SAVING INDUSTRY AND THE SAGE GROUSE
The Interior Department convened a meeting with Wyoming Governor Matt Mead, praising Wyoming’s approach to protect core habitat for the sage grouse. The prairie bird once numbered at 16 million now has a population of 500,000 – half of which live in Wyoming. Interior is looking to take the approach west wide in hopes of staving off a listing under the Endangered Species Act. The approach is critical for facilitating future energy development and saving the sage grouse.
DID YOU KNOW?
KEYSTONE – A NET LOSER OF JOBS
There is no shortage of controversy surrounding the Keystone XL pipeline, including whether the project actually creates jobs. According to a Cornell University Global Labor Institute report, industry job projections have been shoddy at best and there would actually be job losses due to “additional fuel costs in the Midwest, pipeline spills, pollution and the rising costs of climate change. Even one year of fuel price increases as a result of Keystone XL could cancel out some or all of the jobs created by the project.”
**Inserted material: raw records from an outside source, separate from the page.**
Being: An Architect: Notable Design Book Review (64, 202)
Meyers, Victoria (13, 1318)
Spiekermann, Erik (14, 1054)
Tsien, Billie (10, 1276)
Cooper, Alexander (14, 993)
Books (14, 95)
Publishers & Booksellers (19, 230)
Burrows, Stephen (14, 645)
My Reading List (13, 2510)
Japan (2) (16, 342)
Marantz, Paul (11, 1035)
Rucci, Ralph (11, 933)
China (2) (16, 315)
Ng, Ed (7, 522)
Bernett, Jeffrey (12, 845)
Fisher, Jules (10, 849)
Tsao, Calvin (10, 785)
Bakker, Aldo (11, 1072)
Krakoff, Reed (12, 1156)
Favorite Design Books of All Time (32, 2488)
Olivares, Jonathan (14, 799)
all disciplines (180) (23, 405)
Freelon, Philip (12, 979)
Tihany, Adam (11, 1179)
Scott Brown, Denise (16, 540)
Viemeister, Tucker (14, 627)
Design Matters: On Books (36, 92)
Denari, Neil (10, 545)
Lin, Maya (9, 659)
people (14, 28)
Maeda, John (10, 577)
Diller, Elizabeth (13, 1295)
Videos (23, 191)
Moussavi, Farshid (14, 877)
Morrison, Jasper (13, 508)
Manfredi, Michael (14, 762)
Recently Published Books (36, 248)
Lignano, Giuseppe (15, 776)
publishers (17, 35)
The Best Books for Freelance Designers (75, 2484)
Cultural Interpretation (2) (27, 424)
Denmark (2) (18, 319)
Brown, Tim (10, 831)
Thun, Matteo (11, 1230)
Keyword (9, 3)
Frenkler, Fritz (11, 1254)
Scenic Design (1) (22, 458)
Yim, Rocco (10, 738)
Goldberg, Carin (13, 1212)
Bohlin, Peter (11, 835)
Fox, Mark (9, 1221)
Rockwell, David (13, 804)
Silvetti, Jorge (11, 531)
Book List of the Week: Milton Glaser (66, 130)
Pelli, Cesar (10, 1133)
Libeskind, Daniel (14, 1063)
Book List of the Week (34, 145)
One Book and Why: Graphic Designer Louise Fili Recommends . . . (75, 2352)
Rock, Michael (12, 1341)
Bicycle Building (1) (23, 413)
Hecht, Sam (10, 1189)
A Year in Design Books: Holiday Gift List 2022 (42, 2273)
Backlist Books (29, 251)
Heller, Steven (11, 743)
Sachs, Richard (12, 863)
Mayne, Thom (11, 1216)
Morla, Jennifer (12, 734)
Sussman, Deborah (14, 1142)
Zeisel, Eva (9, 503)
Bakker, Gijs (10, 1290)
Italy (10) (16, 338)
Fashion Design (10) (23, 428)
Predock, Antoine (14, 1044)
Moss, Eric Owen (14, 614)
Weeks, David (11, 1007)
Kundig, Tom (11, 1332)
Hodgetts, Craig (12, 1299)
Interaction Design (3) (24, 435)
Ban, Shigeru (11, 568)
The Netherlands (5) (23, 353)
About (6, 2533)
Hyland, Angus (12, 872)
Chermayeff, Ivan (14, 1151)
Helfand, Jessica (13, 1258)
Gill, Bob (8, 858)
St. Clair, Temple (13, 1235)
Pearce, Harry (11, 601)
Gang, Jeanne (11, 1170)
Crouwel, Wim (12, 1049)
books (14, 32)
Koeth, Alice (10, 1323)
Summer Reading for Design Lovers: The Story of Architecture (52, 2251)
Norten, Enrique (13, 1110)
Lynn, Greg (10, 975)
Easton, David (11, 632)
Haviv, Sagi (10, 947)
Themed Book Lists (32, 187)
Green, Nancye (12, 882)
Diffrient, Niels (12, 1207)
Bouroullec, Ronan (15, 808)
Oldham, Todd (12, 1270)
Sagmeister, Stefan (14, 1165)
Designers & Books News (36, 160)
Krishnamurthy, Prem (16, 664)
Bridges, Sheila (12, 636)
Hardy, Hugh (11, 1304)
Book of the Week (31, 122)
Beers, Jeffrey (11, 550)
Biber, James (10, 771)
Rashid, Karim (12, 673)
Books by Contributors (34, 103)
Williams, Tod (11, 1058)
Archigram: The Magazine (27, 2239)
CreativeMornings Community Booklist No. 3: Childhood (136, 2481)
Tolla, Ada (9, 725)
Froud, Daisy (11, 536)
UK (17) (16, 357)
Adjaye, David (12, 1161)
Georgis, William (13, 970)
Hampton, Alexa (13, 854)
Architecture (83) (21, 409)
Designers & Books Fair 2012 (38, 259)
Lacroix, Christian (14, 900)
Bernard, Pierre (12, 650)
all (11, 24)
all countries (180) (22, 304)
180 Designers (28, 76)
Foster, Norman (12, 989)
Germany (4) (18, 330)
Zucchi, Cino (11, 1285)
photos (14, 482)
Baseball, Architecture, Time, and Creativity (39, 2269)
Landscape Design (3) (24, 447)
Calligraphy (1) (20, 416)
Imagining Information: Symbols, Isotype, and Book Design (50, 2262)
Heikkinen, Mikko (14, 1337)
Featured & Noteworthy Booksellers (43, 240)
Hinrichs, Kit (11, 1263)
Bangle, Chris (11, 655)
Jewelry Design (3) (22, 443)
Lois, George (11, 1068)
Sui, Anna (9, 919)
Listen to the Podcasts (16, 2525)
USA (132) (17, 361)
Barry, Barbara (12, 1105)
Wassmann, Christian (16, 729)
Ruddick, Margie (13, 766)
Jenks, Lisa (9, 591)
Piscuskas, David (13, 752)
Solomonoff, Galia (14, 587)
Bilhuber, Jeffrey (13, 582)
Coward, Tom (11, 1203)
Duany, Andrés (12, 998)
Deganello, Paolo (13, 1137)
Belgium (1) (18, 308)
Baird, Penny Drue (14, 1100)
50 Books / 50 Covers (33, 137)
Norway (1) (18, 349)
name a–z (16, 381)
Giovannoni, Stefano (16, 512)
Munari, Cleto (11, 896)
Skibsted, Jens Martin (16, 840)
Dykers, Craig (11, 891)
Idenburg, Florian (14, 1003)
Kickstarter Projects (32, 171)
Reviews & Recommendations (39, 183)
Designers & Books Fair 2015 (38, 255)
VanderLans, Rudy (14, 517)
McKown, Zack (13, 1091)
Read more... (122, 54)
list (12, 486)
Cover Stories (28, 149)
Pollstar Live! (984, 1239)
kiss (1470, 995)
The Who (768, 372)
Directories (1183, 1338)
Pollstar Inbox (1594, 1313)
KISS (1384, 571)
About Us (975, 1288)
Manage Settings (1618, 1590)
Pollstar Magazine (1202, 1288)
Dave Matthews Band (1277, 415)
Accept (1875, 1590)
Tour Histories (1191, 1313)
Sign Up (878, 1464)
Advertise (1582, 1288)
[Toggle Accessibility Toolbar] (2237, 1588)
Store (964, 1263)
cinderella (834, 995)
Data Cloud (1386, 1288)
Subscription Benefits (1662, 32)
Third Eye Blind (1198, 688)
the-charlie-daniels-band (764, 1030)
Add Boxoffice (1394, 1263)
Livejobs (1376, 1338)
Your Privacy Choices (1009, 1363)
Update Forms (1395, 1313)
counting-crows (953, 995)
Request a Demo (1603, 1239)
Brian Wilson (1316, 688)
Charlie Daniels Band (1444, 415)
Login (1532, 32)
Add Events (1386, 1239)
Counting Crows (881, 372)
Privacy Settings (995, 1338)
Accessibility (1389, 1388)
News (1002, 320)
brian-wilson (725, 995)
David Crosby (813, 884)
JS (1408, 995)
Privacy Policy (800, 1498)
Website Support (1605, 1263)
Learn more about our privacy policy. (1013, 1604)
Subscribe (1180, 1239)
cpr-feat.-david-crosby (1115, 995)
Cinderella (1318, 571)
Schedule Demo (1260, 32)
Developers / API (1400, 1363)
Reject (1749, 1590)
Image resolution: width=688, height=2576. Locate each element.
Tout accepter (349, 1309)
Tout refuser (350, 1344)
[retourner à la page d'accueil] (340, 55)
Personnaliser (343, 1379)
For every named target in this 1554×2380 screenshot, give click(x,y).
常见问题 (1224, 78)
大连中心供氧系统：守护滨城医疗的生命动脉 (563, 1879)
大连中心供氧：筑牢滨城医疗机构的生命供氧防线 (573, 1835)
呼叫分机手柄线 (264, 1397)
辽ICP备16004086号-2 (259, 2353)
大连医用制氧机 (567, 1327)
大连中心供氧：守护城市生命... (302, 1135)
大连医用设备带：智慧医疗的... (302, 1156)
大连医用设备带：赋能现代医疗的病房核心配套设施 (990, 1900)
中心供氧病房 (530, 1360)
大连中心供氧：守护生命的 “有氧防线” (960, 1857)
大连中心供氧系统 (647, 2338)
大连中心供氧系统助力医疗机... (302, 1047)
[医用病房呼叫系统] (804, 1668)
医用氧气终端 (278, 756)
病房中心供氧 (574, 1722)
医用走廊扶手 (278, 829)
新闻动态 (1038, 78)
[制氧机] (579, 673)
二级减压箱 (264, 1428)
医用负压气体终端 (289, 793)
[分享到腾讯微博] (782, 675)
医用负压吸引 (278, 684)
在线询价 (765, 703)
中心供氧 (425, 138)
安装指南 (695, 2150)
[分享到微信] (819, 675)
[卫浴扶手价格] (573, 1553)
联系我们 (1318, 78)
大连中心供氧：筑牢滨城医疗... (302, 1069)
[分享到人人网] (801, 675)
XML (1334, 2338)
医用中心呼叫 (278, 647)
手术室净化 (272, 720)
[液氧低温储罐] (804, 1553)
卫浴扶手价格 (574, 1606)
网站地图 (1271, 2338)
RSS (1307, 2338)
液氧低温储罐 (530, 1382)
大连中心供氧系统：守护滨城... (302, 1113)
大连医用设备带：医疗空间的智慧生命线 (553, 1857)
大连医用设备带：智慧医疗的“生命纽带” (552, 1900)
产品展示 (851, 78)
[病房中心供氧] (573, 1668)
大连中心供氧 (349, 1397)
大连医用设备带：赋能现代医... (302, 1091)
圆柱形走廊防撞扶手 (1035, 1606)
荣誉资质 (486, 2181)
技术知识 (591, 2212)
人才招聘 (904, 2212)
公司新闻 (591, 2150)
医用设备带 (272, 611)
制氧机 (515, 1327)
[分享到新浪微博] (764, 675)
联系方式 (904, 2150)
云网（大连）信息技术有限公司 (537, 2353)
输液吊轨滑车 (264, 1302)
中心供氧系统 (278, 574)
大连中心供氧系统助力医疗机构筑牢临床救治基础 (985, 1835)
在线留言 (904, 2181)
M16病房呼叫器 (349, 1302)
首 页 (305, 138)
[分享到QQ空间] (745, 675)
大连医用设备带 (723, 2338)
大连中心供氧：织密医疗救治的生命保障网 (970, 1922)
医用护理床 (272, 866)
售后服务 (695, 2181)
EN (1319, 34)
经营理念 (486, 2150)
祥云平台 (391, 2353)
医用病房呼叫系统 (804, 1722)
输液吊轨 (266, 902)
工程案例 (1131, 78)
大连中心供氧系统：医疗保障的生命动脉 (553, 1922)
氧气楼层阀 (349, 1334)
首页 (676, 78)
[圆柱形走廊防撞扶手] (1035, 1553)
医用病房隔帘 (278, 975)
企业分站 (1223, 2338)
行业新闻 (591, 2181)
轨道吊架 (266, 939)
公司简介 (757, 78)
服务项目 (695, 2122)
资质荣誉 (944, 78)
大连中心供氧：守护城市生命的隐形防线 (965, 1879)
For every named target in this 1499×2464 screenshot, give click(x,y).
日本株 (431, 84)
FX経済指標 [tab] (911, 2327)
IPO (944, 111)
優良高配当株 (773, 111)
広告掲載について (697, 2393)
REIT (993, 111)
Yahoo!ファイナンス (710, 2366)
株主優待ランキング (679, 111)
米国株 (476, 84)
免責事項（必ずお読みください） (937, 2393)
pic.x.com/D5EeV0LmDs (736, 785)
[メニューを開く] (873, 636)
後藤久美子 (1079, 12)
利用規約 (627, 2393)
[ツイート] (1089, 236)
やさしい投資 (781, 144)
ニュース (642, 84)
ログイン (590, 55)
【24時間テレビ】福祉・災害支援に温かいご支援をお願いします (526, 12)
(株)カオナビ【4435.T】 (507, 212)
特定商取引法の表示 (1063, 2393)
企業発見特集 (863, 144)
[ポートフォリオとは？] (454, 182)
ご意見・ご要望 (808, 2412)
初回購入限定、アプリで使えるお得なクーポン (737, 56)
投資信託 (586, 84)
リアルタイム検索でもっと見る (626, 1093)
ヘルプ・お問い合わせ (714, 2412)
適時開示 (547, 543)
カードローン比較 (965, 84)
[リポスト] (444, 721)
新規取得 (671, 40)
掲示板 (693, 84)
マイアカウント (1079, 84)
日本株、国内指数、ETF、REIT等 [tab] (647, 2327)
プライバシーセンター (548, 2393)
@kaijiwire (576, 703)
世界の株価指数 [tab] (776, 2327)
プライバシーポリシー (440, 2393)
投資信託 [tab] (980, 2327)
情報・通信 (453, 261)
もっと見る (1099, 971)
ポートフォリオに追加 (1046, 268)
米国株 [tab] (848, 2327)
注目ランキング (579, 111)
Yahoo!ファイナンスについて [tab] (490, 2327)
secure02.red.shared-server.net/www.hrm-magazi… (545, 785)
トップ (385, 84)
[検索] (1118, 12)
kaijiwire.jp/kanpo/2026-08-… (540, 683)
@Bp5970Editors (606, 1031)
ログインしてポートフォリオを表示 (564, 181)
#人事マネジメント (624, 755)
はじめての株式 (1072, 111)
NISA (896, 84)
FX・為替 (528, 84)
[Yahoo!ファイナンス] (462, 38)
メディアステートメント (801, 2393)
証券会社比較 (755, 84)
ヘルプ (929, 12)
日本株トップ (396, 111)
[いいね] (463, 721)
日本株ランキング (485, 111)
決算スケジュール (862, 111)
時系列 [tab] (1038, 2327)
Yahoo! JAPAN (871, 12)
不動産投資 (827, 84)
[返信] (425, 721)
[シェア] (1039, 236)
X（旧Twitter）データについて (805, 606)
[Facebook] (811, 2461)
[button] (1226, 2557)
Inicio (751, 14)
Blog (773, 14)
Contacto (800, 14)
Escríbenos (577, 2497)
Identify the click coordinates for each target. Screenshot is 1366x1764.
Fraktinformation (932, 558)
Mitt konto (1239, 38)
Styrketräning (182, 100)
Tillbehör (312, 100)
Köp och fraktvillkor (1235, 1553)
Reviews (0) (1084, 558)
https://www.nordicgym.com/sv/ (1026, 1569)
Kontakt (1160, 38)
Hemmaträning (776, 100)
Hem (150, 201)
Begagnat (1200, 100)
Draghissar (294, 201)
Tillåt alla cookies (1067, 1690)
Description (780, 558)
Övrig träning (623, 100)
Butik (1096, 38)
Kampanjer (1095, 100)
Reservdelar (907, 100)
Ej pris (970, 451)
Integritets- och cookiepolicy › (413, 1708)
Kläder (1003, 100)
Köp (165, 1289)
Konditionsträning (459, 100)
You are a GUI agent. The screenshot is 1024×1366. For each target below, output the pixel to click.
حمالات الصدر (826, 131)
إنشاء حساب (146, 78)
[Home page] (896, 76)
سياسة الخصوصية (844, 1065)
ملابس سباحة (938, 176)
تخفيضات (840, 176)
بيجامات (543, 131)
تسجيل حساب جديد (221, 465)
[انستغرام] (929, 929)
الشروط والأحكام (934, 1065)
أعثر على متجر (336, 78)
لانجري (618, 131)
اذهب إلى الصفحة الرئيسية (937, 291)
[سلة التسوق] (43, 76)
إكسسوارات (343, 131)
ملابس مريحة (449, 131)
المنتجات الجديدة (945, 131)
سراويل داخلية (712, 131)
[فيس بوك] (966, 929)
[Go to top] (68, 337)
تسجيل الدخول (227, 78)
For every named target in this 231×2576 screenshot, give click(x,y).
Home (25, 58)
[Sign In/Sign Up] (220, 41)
BIG OIL’S RETURN ON INVESTMENT
Needless to say, it was a big year for Big Oil. Not only did companies rake in record profits topping $101 billion in the first three quarters of the year, they continue to receive $15 billion in Americans tax dollars through government handouts. The industry spent big bucks to protect their taxpayer-funded handouts and contributed about $6.3 million to members of the House and Senate. Despite White House efforts to end corporate welfare to oil companies and use the savings to help close the deficit, Congress preserved $78 billion in subsidies for oil and gas companies over the next five years.
Will House Republicans actually hold-up a Senate Republican victory for Big Oil and the Keystone XL pipeline provision all for political posturing? We’ll find out this week.